Input data:

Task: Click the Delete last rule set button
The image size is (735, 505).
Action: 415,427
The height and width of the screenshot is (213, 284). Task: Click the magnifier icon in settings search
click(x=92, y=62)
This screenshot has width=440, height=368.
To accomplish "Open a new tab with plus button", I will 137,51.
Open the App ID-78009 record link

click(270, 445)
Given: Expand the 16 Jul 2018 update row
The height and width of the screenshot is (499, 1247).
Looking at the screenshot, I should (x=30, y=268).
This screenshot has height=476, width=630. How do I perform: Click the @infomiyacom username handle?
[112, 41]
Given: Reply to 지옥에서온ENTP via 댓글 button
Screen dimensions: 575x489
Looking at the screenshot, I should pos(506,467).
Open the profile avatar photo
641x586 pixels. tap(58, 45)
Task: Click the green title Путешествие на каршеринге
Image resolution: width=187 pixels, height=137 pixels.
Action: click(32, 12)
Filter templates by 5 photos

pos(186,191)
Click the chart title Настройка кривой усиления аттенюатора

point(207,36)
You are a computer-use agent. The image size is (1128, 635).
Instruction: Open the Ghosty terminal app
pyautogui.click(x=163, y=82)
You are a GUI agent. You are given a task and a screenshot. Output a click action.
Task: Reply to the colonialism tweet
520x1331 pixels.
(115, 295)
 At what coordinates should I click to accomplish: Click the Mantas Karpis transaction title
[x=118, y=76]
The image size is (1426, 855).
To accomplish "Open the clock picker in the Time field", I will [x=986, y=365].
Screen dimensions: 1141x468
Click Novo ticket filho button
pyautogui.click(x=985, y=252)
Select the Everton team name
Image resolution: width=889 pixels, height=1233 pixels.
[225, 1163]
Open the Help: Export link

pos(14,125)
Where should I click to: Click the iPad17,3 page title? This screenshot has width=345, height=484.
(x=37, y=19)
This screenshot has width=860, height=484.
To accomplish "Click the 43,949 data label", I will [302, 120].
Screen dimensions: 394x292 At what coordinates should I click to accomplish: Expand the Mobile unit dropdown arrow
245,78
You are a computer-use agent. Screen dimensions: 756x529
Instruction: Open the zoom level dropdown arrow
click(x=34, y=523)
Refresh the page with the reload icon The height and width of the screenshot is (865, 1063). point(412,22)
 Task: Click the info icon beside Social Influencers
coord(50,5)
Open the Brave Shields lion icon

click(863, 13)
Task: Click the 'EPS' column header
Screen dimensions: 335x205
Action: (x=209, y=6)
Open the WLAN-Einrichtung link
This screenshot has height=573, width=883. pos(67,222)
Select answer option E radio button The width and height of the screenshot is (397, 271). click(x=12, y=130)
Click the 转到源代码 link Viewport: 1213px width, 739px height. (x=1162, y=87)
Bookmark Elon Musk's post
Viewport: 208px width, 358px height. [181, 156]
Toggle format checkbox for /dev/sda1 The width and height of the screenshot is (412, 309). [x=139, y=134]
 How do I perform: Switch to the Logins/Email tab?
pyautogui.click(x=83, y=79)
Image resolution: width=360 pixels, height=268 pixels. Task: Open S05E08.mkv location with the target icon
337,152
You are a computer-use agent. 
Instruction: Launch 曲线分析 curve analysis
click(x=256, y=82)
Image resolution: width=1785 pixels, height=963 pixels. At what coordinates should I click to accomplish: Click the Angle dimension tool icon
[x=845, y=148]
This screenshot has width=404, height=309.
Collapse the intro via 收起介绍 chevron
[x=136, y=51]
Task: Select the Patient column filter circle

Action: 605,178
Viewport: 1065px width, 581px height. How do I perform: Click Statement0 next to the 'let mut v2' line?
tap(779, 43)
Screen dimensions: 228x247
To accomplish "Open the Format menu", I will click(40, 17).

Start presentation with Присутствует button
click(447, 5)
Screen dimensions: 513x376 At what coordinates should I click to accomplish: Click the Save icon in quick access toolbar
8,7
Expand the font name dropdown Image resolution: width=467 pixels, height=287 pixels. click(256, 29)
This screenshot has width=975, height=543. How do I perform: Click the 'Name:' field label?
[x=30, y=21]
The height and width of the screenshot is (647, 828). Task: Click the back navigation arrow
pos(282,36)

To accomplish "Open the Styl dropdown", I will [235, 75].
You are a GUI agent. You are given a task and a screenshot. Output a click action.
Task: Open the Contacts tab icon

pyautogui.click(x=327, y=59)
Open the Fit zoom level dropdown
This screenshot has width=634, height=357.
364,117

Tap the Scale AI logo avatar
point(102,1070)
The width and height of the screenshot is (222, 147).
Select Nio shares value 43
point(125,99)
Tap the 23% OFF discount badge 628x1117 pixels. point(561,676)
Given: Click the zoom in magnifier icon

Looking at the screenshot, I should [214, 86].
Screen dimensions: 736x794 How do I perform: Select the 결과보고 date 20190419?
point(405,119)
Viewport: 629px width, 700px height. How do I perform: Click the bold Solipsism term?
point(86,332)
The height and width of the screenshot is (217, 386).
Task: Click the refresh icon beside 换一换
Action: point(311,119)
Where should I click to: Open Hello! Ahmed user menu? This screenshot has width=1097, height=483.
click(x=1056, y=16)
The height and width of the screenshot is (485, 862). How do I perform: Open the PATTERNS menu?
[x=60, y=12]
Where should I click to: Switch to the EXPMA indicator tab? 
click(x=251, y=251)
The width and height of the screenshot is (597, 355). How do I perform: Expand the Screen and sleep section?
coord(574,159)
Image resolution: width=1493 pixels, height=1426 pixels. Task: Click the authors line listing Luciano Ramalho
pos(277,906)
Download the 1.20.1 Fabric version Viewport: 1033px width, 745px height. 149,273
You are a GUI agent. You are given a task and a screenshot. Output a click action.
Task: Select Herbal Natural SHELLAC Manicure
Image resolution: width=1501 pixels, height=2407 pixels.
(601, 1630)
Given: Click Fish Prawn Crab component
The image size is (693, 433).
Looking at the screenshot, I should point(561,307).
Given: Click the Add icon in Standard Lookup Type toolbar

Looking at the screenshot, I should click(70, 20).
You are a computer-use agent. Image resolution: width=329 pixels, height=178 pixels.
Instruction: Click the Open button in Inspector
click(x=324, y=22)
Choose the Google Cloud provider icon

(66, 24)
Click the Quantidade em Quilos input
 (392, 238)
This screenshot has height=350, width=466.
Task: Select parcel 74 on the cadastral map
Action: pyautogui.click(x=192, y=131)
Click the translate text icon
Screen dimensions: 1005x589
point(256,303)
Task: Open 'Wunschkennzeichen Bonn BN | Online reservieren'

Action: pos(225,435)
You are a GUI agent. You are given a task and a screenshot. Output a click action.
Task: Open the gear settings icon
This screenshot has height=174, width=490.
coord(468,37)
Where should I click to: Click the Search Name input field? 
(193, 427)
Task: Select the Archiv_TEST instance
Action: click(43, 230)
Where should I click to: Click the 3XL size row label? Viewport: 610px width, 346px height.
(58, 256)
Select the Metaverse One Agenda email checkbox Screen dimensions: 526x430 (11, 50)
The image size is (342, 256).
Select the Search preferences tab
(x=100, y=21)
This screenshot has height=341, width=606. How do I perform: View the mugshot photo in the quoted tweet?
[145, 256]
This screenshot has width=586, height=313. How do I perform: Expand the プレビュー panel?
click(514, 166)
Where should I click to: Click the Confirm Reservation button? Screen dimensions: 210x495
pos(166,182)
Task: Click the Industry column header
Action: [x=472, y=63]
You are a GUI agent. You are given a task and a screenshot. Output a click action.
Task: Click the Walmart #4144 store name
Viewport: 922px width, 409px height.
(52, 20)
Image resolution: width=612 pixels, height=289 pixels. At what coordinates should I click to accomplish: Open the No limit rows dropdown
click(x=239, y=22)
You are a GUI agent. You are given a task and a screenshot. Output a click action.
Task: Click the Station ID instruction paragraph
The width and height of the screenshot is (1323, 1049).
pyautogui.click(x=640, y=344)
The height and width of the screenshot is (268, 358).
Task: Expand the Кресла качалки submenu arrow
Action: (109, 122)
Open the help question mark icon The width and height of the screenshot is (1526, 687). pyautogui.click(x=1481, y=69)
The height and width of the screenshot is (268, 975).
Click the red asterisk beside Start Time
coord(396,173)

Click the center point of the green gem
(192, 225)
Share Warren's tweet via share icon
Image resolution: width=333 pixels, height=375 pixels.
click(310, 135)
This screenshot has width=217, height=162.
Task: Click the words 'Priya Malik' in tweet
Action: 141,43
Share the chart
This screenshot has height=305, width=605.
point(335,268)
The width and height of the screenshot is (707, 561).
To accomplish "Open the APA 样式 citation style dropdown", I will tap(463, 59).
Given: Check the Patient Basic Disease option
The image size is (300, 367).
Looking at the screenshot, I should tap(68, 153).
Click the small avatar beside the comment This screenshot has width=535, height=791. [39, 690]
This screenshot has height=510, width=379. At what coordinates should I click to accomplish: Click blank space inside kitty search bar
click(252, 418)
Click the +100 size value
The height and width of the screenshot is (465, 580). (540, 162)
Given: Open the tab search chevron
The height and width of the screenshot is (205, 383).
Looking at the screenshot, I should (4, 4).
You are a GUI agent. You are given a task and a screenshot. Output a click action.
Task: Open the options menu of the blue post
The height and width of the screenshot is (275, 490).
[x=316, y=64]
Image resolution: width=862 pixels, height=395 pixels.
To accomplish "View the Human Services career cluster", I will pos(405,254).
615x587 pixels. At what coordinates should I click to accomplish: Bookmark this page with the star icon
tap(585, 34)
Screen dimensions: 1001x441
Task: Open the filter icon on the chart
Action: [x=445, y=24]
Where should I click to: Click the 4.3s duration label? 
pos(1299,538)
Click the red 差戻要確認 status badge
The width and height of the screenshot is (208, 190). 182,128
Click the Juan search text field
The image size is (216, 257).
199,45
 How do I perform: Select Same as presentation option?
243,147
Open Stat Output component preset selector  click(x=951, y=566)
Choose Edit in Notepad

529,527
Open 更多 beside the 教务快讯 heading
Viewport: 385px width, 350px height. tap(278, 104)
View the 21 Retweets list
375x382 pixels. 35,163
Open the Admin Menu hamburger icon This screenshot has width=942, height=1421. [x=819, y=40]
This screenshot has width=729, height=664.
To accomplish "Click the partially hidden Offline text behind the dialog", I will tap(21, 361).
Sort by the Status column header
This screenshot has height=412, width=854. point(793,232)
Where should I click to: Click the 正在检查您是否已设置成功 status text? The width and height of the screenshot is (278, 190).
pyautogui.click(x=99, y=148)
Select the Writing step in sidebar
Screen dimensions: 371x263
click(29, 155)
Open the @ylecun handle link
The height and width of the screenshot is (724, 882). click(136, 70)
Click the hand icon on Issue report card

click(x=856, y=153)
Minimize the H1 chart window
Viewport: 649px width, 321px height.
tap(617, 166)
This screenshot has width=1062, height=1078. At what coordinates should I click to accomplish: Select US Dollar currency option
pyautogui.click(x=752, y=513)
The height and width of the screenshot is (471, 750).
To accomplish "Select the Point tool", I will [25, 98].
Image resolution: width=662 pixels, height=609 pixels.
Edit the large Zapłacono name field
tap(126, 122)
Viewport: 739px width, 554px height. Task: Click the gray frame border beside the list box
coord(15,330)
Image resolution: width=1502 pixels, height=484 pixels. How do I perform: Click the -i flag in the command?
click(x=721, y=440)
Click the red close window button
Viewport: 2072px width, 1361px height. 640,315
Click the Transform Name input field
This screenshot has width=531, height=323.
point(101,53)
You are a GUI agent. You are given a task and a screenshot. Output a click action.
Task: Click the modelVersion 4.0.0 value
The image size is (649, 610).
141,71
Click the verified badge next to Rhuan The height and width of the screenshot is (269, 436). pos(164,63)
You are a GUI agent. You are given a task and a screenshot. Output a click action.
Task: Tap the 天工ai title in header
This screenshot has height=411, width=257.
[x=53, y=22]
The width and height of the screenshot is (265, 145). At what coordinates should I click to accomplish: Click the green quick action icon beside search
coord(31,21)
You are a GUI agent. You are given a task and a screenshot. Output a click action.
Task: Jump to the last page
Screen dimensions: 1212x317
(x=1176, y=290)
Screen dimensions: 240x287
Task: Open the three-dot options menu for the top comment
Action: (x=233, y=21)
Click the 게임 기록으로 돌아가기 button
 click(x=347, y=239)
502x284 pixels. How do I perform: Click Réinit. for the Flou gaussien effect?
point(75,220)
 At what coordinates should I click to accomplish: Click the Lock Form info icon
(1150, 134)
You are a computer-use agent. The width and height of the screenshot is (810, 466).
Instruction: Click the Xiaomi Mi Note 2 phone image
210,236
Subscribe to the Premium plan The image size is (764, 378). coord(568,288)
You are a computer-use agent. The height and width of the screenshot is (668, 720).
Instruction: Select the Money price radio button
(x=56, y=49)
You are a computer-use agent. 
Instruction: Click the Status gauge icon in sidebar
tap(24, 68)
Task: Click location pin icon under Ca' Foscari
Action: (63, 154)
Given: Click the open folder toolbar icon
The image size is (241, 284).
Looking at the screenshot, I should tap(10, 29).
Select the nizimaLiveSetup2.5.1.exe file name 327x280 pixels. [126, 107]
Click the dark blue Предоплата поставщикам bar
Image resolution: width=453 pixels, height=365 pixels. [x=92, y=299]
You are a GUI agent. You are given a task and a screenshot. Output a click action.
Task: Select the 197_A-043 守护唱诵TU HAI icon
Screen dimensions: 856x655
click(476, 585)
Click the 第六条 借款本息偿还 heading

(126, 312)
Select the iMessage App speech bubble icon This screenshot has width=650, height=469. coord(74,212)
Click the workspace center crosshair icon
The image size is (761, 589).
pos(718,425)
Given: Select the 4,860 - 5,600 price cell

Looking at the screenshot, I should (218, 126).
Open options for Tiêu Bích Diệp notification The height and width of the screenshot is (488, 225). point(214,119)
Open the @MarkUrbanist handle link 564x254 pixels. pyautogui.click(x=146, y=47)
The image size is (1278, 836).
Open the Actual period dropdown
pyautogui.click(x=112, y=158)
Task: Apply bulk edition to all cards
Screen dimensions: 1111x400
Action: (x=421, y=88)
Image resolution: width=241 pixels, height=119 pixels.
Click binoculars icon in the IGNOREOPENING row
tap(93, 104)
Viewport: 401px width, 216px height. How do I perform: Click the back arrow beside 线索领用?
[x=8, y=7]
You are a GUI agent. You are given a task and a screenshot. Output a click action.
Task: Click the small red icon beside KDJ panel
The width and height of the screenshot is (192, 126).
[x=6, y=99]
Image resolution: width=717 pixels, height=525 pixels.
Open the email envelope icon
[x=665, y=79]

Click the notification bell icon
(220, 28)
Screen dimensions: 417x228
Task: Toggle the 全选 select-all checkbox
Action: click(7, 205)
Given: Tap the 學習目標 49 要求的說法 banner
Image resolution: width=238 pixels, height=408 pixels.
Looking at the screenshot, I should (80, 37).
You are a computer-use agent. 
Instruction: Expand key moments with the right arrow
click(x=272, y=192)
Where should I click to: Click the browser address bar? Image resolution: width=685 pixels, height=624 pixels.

Goal of the exercise:
Search the entries above for the word "will", and copy every line where it occurs.

Result:
To accomplish "Open a new tab with plus button", I will 137,51.
To accomplish "Open the clock picker in the Time field", I will [x=986, y=365].
To accomplish "Click the 43,949 data label", I will [302, 120].
To accomplish "Open the Format menu", I will click(40, 17).
To accomplish "Open the Styl dropdown", I will [235, 75].
To accomplish "Open the APA 样式 citation style dropdown", I will tap(463, 59).
To accomplish "View the Human Services career cluster", I will pos(405,254).
To accomplish "Click the partially hidden Offline text behind the dialog", I will tap(21, 361).
To accomplish "Select the Point tool", I will [25, 98].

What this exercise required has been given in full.